* [Description of the task]: Retype, word for word, every line of the records below starting at the one that contains "Task: Click the GtkFrame" and ending at the one that contains "Task: Click the Prospective"; include both of those lines and nothing more.

____ Excerpted records

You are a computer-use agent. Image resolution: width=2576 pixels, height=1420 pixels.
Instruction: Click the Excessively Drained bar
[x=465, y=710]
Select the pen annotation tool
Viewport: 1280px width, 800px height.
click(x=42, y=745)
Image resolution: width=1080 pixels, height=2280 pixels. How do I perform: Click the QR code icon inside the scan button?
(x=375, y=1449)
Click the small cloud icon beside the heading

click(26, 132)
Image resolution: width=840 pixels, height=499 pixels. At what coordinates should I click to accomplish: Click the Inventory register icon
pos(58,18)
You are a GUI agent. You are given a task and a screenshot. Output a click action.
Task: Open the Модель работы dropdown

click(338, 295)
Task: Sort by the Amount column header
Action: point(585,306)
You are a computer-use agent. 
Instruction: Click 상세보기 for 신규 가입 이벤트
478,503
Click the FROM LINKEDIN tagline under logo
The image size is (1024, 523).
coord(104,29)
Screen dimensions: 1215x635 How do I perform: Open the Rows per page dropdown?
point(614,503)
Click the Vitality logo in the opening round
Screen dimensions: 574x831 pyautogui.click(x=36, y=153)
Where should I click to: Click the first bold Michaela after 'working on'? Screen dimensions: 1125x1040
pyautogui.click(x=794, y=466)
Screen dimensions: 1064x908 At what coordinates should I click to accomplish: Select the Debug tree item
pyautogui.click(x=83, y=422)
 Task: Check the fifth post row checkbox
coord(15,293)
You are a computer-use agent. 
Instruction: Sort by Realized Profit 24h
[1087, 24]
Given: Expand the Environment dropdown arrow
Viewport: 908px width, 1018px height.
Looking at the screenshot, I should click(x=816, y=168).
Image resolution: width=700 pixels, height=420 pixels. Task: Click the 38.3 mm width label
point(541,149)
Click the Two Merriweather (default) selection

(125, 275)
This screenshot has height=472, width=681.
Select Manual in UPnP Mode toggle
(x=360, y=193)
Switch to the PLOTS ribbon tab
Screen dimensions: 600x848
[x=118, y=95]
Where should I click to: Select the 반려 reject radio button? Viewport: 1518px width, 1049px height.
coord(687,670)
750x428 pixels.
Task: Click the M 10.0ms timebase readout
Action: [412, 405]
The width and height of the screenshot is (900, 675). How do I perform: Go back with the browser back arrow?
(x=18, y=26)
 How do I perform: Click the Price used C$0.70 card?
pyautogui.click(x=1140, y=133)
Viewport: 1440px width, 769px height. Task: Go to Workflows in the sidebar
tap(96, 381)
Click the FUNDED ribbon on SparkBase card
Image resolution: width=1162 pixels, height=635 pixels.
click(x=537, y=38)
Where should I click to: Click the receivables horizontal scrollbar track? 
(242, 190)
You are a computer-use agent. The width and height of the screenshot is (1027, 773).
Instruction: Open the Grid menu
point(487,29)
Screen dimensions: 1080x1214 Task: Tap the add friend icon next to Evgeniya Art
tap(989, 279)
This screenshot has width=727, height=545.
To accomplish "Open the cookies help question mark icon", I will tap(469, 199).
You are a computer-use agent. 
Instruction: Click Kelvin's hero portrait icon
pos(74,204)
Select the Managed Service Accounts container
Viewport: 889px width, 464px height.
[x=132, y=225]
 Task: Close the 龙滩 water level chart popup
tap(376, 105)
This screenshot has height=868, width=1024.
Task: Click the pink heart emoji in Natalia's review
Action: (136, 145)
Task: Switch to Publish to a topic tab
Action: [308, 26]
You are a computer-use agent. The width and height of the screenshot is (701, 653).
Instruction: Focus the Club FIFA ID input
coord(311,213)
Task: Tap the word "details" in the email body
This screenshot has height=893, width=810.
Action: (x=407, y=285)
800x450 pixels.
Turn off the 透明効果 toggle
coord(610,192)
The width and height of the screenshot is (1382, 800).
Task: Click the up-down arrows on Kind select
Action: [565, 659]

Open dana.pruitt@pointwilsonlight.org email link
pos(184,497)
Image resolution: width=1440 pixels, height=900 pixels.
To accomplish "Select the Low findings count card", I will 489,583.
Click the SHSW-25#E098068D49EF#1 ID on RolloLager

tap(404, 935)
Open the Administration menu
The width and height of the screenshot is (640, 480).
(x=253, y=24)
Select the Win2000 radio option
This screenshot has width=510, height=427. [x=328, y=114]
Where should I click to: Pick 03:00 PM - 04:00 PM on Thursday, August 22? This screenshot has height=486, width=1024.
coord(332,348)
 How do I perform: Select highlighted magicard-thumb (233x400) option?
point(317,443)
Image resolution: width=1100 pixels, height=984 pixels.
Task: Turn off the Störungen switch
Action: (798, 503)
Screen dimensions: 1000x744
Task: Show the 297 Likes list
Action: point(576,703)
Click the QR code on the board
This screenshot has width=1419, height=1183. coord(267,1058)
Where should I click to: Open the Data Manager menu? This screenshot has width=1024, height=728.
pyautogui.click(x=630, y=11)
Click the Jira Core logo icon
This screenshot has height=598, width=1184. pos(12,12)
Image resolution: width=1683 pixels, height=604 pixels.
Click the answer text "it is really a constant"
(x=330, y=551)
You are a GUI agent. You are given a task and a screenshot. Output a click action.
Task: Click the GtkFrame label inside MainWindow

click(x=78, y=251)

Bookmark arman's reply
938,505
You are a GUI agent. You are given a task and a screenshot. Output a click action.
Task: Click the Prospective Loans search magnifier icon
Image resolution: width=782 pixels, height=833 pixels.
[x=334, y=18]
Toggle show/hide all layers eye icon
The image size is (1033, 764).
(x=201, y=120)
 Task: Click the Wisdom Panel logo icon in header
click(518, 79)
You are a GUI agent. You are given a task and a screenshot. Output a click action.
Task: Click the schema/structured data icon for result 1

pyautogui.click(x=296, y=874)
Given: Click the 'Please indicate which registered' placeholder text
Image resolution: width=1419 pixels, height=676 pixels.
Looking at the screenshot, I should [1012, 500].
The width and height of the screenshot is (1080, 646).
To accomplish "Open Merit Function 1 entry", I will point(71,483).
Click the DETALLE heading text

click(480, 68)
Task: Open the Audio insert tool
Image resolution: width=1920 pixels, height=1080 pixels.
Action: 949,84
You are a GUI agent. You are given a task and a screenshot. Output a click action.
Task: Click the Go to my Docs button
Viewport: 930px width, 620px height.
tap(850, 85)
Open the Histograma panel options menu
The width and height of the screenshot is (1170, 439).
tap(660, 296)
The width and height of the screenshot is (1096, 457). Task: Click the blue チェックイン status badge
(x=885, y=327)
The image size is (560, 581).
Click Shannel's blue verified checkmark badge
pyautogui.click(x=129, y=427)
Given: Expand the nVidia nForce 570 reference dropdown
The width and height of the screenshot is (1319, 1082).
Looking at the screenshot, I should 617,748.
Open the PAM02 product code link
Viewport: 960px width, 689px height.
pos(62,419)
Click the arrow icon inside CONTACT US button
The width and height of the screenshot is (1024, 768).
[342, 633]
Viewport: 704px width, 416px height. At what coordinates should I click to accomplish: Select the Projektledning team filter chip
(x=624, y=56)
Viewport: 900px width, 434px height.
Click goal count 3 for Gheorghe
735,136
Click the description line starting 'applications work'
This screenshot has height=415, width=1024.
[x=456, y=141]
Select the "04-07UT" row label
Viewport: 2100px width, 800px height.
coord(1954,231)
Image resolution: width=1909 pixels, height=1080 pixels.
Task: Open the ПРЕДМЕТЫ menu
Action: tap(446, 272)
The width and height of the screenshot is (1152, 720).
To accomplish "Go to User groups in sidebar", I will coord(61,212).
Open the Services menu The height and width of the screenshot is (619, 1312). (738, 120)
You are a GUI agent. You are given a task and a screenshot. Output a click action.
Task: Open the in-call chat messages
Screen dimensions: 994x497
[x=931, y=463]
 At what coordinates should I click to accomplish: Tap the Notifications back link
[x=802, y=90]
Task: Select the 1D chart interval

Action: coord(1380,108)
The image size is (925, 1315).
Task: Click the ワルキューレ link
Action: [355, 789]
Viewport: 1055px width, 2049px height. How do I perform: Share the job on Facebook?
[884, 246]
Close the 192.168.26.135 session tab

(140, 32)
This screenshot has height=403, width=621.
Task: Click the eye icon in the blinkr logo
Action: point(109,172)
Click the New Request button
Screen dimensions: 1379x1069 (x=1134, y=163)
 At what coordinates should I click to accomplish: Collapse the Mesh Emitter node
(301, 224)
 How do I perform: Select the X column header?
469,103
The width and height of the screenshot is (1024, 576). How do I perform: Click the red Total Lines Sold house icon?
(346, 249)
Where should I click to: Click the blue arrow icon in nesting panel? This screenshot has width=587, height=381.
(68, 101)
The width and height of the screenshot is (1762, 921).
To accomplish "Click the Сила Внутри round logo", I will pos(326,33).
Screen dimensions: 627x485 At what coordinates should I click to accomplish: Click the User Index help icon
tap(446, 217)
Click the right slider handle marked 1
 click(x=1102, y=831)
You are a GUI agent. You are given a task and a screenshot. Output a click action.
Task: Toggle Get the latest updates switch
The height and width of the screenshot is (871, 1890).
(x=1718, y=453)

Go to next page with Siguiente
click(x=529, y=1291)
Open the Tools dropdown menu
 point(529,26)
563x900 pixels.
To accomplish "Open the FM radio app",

________

* [Response]:
Task: Click the GtkFrame label inside MainWindow

click(x=78, y=251)

Bookmark arman's reply
938,505
You are a GUI agent. You are given a task and a screenshot. Output a click action.
Task: Click the Prospective Loans search magnifier icon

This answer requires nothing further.